6. Boxplot or Whisker plot Box plot was was first introduced in year 1969 by Mathematician John Tukey.Box plot give a statical summary of the features being plotted.Top line represent the max value,top edge of box is third Quartile, middle edge represents the median,bottom edge represents the first quartile value.The bottom most line respresent the minimum value of the feature.The height of the box is called as Interquartile range.The black dots on the plot represent the outlier values in the data.

In [ ]:
fig=plt.gcf()
fig.set_size_inches(10,7)
fig=sns.boxplot(x='Species',y='PetalLengthCm',data=iris,order=['Iris-virginica','Iris-versicolor','Iris-setosa'],linewidth=2.5,orient='v',dodge=False)
In [ ]:
#iris.drop("Id", axis=1).boxplot(by="Species", figsize=(12, 6))
iris.boxplot(by="Species", figsize=(12, 6))

7. Strip plot

In [ ]:
fig=plt.gcf()
fig.set_size_inches(10,7)
fig=sns.stripplot(x='Species',y='SepalLengthCm',data=iris,jitter=True,edgecolor='gray',size=8,palette='winter',orient='v')

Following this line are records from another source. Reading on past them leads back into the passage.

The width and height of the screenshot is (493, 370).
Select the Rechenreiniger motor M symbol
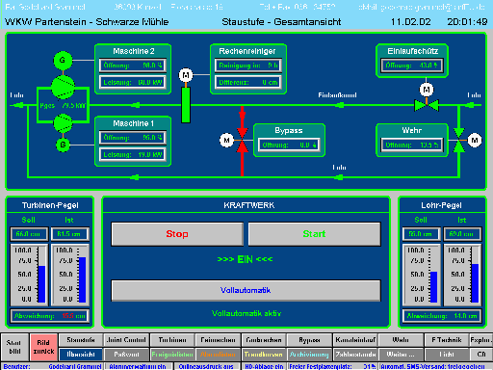[x=186, y=75]

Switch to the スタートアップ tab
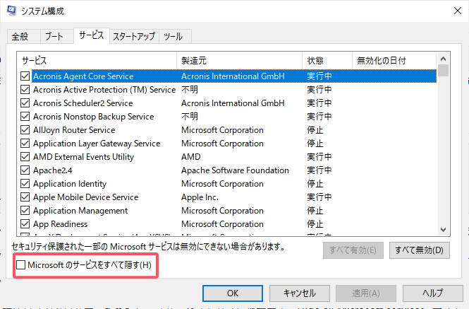[x=134, y=36]
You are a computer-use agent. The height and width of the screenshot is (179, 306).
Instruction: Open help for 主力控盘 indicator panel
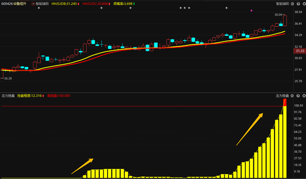point(298,96)
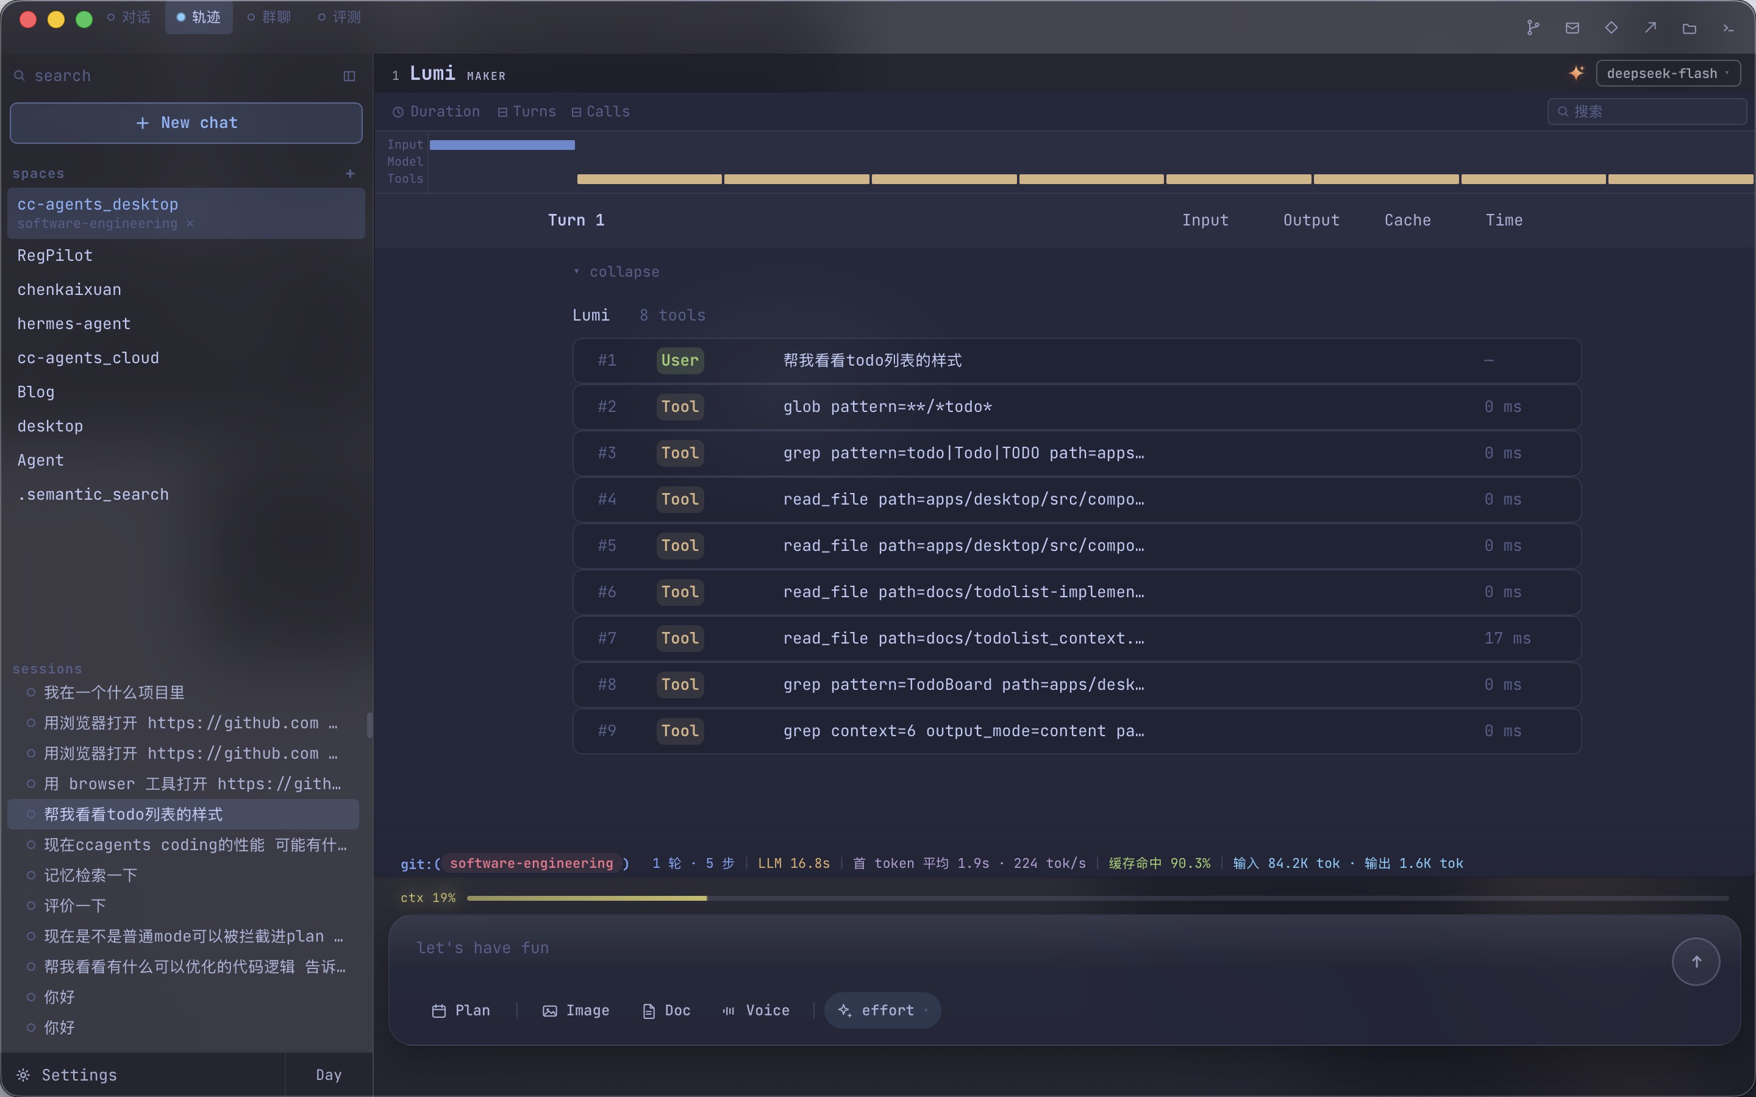This screenshot has height=1097, width=1756.
Task: Click the ctx 19% context progress bar
Action: [1097, 897]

8. Combining Box and Strip Plots

In [ ]:
fig=plt.gcf()
fig.set_size_inches(10,7)
fig=sns.boxplot(x='Species',y='SepalLengthCm',data=iris)
fig=sns.stripplot(x='Species',y='SepalLengthCm',data=iris,jitter=True,edgecolor='gray')
In [ ]:
ax= sns.boxplot(x="Species", y="PetalLengthCm", data=iris)
ax= sns.stripplot(x="Species", y="PetalLengthCm", data=iris, jitter=True, edgecolor="gray")

boxtwo = ax.artists[2]
boxtwo.set_facecolor('yellow')
boxtwo.set_edgecolor('black')
boxthree=ax.artists[1]
boxthree.set_facecolor('red')
boxthree.set_edgecolor('black')
boxthree=ax.artists[0]
boxthree.set_facecolor('green')
boxthree.set_edgecolor('black')

plt.show()

9. Violin Plot It is used to visualize the distribution of data and its probability distribution.This chart is a combination of a Box Plot and a Density Plot that is rotated and placed on each side, to show the distribution shape of the data. The thick black bar in the centre represents the interquartile range, the thin black line extended from it represents the 95% confidence intervals, and the white dot is the median.Box Plots are limited in their display of the data, as their visual simplicity tends to hide significant details about how values in the data are distributed

In [ ]:
fig=plt.gcf()
fig.set_size_inches(10,7)
fig=sns.violinplot(x='Species',y='SepalLengthCm',data=iris)
In [ ]:
plt.figure(figsize=(15,10))
plt.subplot(2,2,1)
sns.violinplot(x='Species',y='PetalLengthCm',data=iris)
plt.subplot(2,2,2)
sns.violinplot(x='Species',y='PetalWidthCm',data=iris)
plt.subplot(2,2,3)
sns.violinplot(x='Species',y='SepalLengthCm',data=iris)
plt.subplot(2,2,4)
sns.violinplot(x='Species',y='SepalWidthCm',data=iris)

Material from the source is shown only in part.